Working girls

  • Tina and Amelia are working girls, and I think we should use the term ‘girls’ loosely here. Each evening I see them, and few other ‘girls,’ standing on the street not far from my B&B in Bukit Bintang, Kuala Lumpur.

    Bukit Bintang is the cities central shopping district and apparently by night it’s vice district too. Tina and Amelia aren’t the only people lurking in the orange glow of the street lights. Wander around for long enough and you’re sure to be approached by someone offering you anything from fake watches, iPhones, and bags to drugs, tattoos, and ‘parties.’

    I’ve walked past these girls every night and avoided eye contact with them as they stride into my path slowly like some peacock showing off its plumage. However, tonight I decided to stop and talk to them and see if they might let me take their picture.

    At first Tina took interest in me as I stopped on the street, but as soon as she saw the camera she became wary and suspicious.

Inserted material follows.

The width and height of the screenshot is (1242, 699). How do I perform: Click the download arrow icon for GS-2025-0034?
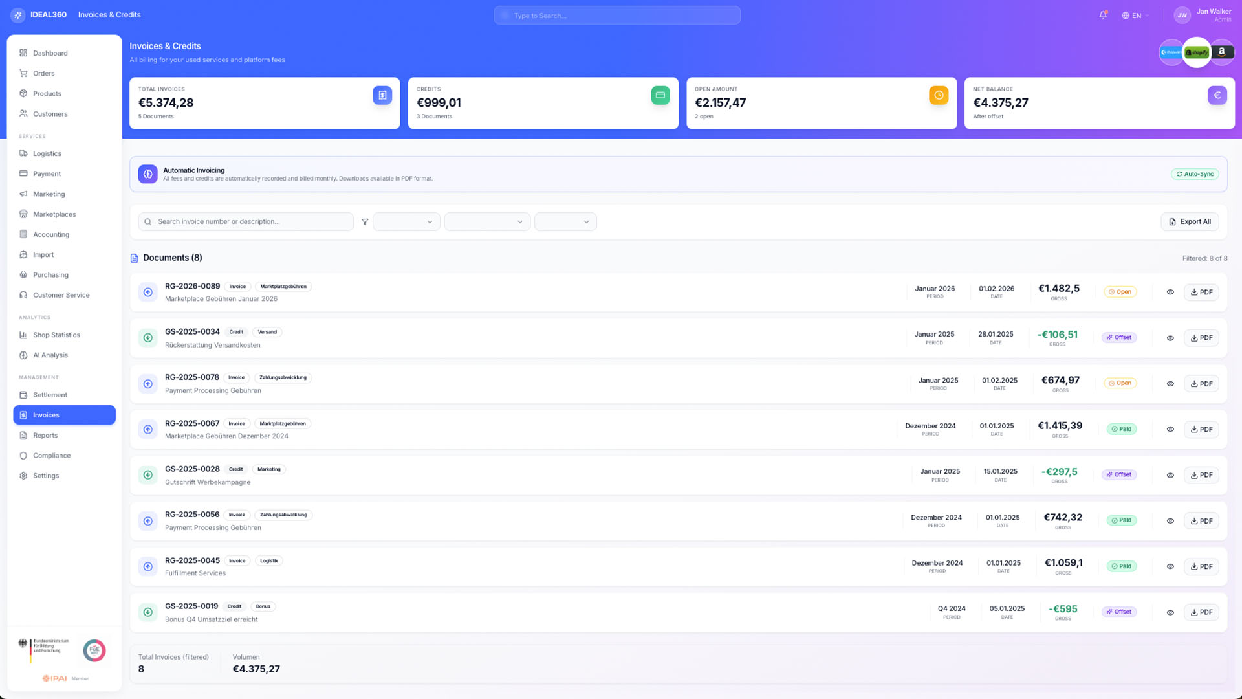pyautogui.click(x=147, y=338)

    “Are you from the Police?” She asked in a half turned away pose. Her voice was quiet and slow, like someone emerging from an anaesthetic slumber. I told her I wasn’t. She turned and took a couple of steps toward me then asked another question. “Are you from God?”

    I wasn’t sure what she meant, but I told her I was not from God and that I was just a photographer, talking pictures for a blog. “So you want my picture?” She seemed puzzled, then quickly added “Ten Ringget.” I held out a five Ringet note and said a picture was worth five. She walked up to me and took the money from my outstretched hand.

    “You reporter?” She asked, now seemingly more comfortable to talk, but still moving around slowly while trying to catch the eye of passing motorists and flicking her hair from her heavily made up face.

    “No, I’m travelling and I’m documenting my journey.” I explained.

    We then had a rather disjointed conversation which involved her asking me a string of questions. “What’s your name?” “Are you on facebook?” “Are you married?” “Are you from America?” “You need service?”

    She told me her name was Tina just as another girl joined us, seemingly curious as to what was going on. They exchanged some words in Malay, then the other girl boldly introduced herself as Amelia, shook my hand and said “Nice to meet you.”

    It’s fair to say we didn’t have the most stimulating conversation in the world, but I guess it was unrealistic to expect otherwise. After all, I was disturbing them at work.

    Tina did tell me she was from Malaysia and had been working the streets in KL for three years. Amelia told me she was from Borneo and had come to KL to work four years ago. Later she told me she was 18 and when I pointed out that made her 14 when she started, she laughed and said “No.”

    In the end I suspect that pretty much everything they told me wasn’t true. The only truth I know is that they are working girls, and that when I leave KL tomorrow, they’ll still be here trying to catch the eye of passing motorists and men walking by on the street of Bukit_Bintang.

  • 6 thoughts on “Working girls

    1. I remember myself having to walk past thought groups of prostitutes when I was working for a company with the branch office being located right at the heart of the Manchester’s red light district (in close vicinity of Piccadilly Train Station). However, it would never cross my mind to try chatting to those girls let alone asking if I could take any photographs knowing they were all drug addicts, often showing up “at work” in a complete mess and having seen a few times how easily they could be driven from peace to violent rage.

      • Yeah, I don’t make a habit of chatting with hookers, but I believe everyone had a story to tell (if they want to) and I was interested to see if any of them was willing to tell theirs. I guess maybe that was a little foolish, after all they had only just met me so there was no trust there, and these girls are hardened street hookers who aren’t about to be softened by a little friendly banter. Ah well, I think it was still interesting speaking with them.

    2. well i thought you would be used to see them as not much change compared to st kilda ones? lool or just that over there they are just a bit more tanned but still not sure if we should call them he/she or what? 🙂

      • They call prostitution “the oldest profession.” The ‘ladies’ of St Kilda were, as you say, no different really. I think its a pretty grim way to earn a crust.